[Written request]:
Count the lines of the material below that contain the string "height", treating uppercase and lowercase as distinct. Reply with the number alone.

─── Data lines ───

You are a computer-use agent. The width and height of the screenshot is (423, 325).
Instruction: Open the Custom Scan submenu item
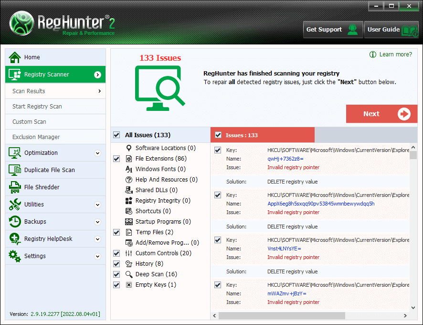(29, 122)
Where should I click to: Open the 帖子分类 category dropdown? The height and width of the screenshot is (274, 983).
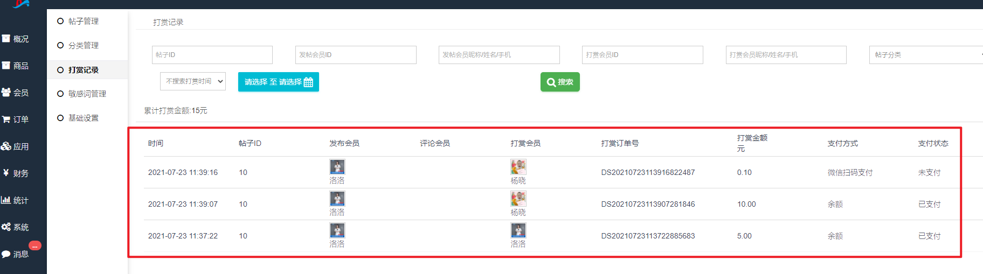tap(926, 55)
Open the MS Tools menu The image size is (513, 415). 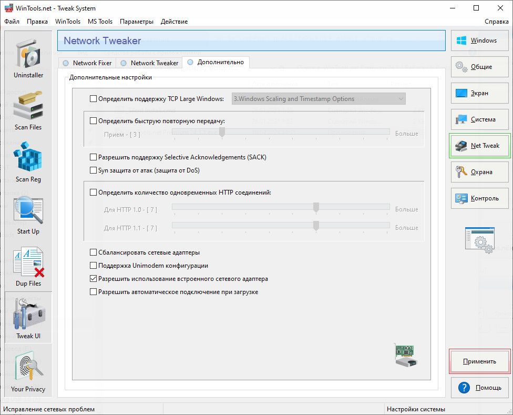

───
─── Data lines ───

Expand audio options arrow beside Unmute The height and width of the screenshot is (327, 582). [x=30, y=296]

───
─── Data lines ───

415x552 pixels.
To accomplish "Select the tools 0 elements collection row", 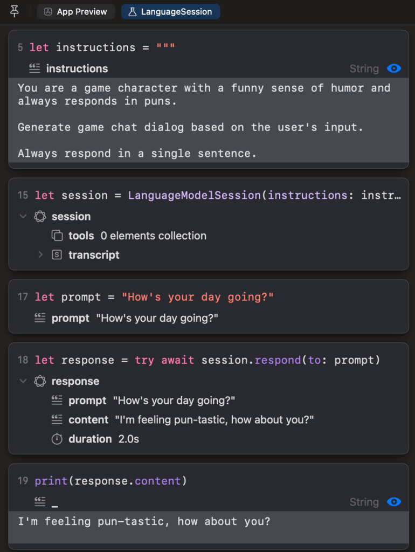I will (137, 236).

───

[The result]:
3